=== INSTRUCTIONS ===
1/ In the interview transcript, which museum's stories does the speaker want to be representative of the diversity of experiences in the United States?
2/ Check each statement against the interview transcript and answer yes or no, quoting the words that decide it: (a) The speaker sees themselves as entirely outside the academy. (b) The speaker says personal well-being matters for professional success. (c) The speaker was once a professor.
3/ Reproduce the interview transcript between "00;29;44;15 - 00;30;08;11" and "talking to, right?", inclusive.

=== DOCUMENT ===
00;29;08;22 - 00;29;44;10
Crystal Moten
And so I don't I don't totally see myself as outside of the academy, but I love the heart of the question in terms of how am I defining success for myself outside of a system that has very specific understandings of what success looks like? Right. So how am I doing it for myself? And so for me, it really is thinking about what types of activities and relationships and my engaging in that make black history more accessible to everyone.
00;29;44;15 - 00;30;08;11
Crystal Moten
It also means thinking about what kind of institutional and structural barriers do I need to lend my voice and expertize to you to break down these barriers that would inhibit people from getting access to these types of histories and stories. And so successful for me really hinges on who am I talking to, right?
00;30;08;12 - 00;30;45;11
Speaker 2
Who am I being exposed to? Who are being exposed to the types of stories that I'm trying to tell? And so for me, that comes with the stuff I'm doing in the museum, it comes with community organizations I may be interested in and involved with, and it comes with continuing to research and write and interact with communities across the country so that I can make sure that the stories that are in the American History Museum are representative of the diversity of the experiences spoken specifically in the United States.
00;30;45;11 - 00;31;18;11
Crystal Moten
So that's what you know, that's how geographic I'm focused. But also what I want to also say in terms of being successful and what I have really decided to prioritize is my own kind of personal life and personal desires for both kind of advancement as the person Crystal wants to be in terms of being, you know, a sister, a partner, a daughter, a cousin, an organizer.
00;31;18;15 - 00;31;46;20
Speaker 2
And what what would allow me to be successful, you know, not only professionally, but personally, too? Because if I'm not thinking about who I am personally, then I can't really be successful professionally. And so, especially within the last few years, I've really been trying to focus on, okay, how can I take care of myself, intellectually, mentally, physically, emotionally, right?
00;31;46;26 - 00;32;16;23
Crystal Moten
So that I can be the best professional that I can be. And so that question just really for me, it hits on not just me professionally, but who I am as a person and how all of this intersects. Because I think for so long, you know, when I was a professor, you know, I just thought success missed being that good teacher, you know, making sure I published my scholarship making sure I was contributing to the life of the institution.

=== INFORMATION SUPPLIED ===

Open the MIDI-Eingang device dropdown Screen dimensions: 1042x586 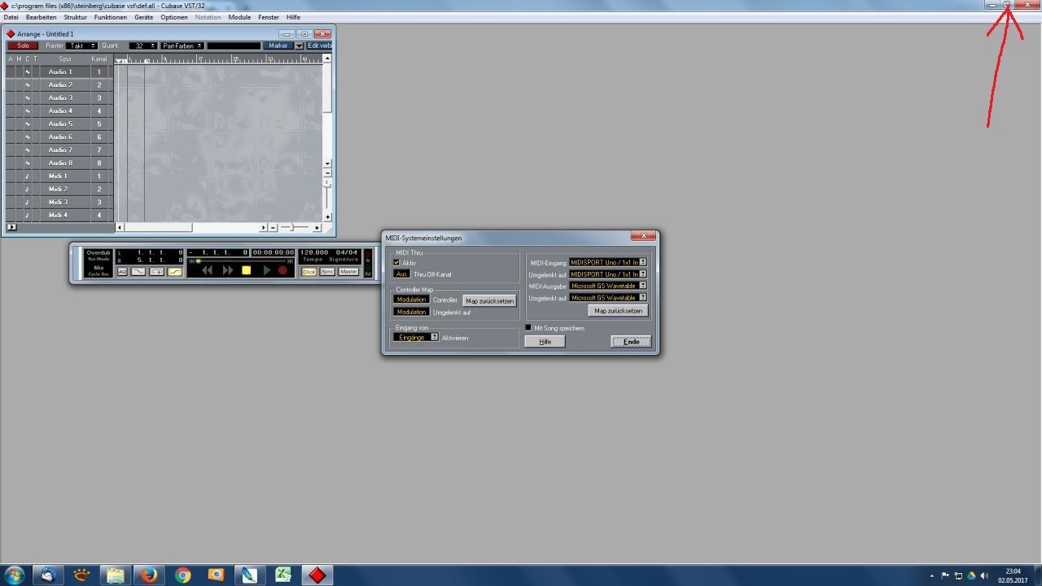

=== IN RESPONSE ===
1/ The American History Museum.

2/
(a) No: "I don't totally see myself as outside of the academy"
(b) Yes: "if I'm not thinking about who I am personally, then I can't really be successful professionally"
(c) Yes: "when I was a professor"

3/
00;29;44;15 - 00;30;08;11
Crystal Moten
It also means thinking about what kind of institutional and structural barriers do I need to lend my voice and expertize to you to break down these barriers that would inhibit people from getting access to these types of histories and stories. And so successful for me really hinges on who am I talking to, right?